Pregnancy was kind to Cameran Eubanks, the outspoken star of Bravo’s Southern Charm. Her hair grew thicker. Her skin developed a dewy finish. It was only after she gave birth to her daughter Palmer last fall that the 34-year-old felt as though her body was beginning to rebel against her. Her breasts swelled painfully. Her energy was sapped. And her hair fell out — in massive, maddening clumps.

Here, Eubanks, who is working with haircare company Keranique to regrow her hair and spread the word, opens up about losing her signature blond mane and why she’s troll-seducingly honest about the challenges of motherhood online.

As women, we're conditioned to believe that hair is our crown. It's the first thing you notice on someone. It’s no wonder hair care is a multi-billion dollar industry.

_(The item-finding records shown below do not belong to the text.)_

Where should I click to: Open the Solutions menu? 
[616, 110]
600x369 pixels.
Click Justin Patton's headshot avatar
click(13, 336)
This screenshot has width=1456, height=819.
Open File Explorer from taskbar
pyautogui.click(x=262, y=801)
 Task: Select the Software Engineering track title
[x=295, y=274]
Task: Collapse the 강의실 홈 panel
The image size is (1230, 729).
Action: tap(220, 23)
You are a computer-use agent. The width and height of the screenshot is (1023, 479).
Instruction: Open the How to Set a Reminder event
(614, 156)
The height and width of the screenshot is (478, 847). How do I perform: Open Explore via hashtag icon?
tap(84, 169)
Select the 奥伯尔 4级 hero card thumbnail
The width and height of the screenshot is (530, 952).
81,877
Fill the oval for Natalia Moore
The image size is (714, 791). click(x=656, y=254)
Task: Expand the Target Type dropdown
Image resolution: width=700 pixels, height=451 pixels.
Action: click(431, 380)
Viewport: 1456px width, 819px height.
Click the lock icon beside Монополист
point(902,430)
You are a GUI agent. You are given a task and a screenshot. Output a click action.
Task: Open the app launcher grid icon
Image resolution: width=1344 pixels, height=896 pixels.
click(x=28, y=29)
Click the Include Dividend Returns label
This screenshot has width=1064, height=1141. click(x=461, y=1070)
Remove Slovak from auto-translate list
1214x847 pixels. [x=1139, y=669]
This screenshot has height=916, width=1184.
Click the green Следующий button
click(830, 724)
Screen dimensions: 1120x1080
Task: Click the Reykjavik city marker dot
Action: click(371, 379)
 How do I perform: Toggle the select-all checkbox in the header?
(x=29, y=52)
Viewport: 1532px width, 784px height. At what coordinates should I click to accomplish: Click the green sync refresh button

When I got pregnant with my daughter Palmer last year, I was taking prenatal vitamins, so my hair almost doubled in thickness. I had this beautiful, healthy, shiny head of hair, and I loved it. I was like Farrah Fawcett everyday. I look back at pictures, and I'm like, "Oh my god.” It was amazing — your hair, your boobs, your skin, everything.

But when all those hormones leave, that hair comes out. It happened to me once I stopped breastfeeding, when Palmer was three months. That's when I noticed my hair was not just thinning but shedding. At first, I would see it when I brushed my hair — there was a lot more hair in the brush. But the absolute worst was around four or five months postpartum. It got to the point where you could see bald spots, and I was embarrassed to pull my hair back or wear it in a ponytail because it would really show.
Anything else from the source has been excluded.